# Problem
Pull the text from every entry below, word for word, and leave the pictures out.

----- The data

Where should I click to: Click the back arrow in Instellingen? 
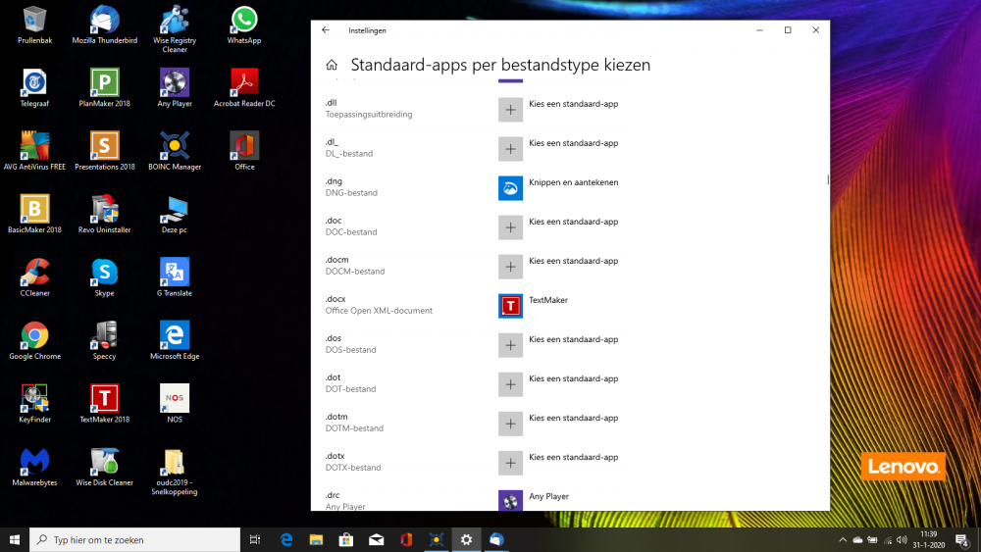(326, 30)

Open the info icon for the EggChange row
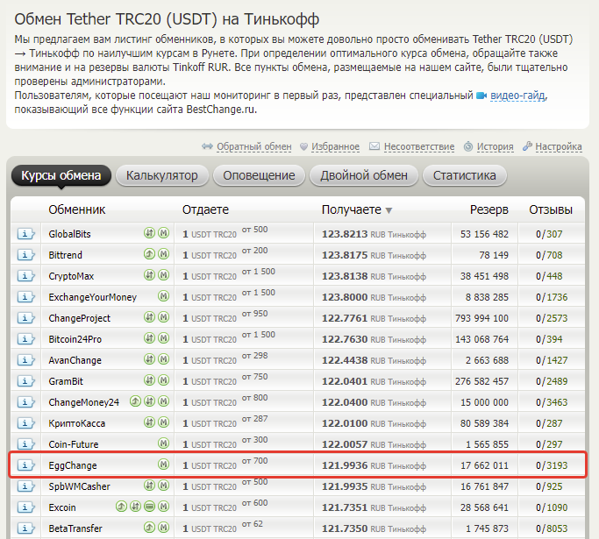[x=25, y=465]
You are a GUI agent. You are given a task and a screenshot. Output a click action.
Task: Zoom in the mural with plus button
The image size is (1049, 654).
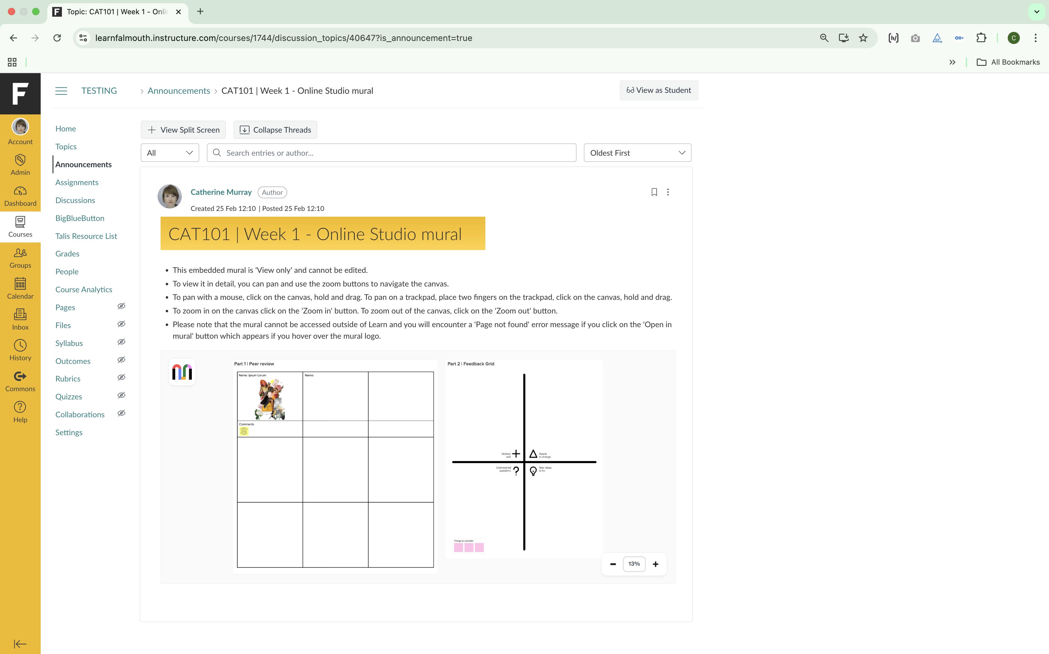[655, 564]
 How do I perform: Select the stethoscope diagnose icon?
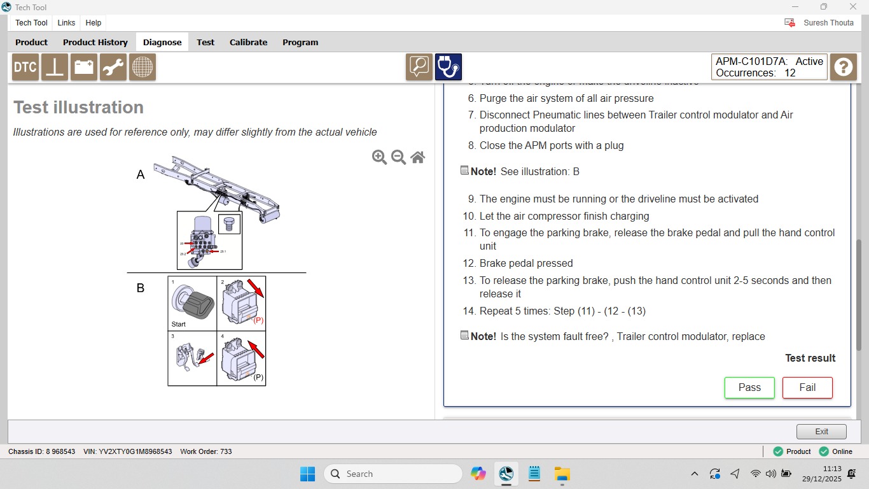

----------

# Answer to this problem
Where should I click to: Click the back arrow in Instellingen? 
(326, 30)

Open the info icon for the EggChange row
[x=25, y=465]
You are a GUI agent. You are given a task and a screenshot. Output a click action.
Task: Zoom in the mural with plus button
The image size is (1049, 654).
[655, 564]
 How do I perform: Select the stethoscope diagnose icon?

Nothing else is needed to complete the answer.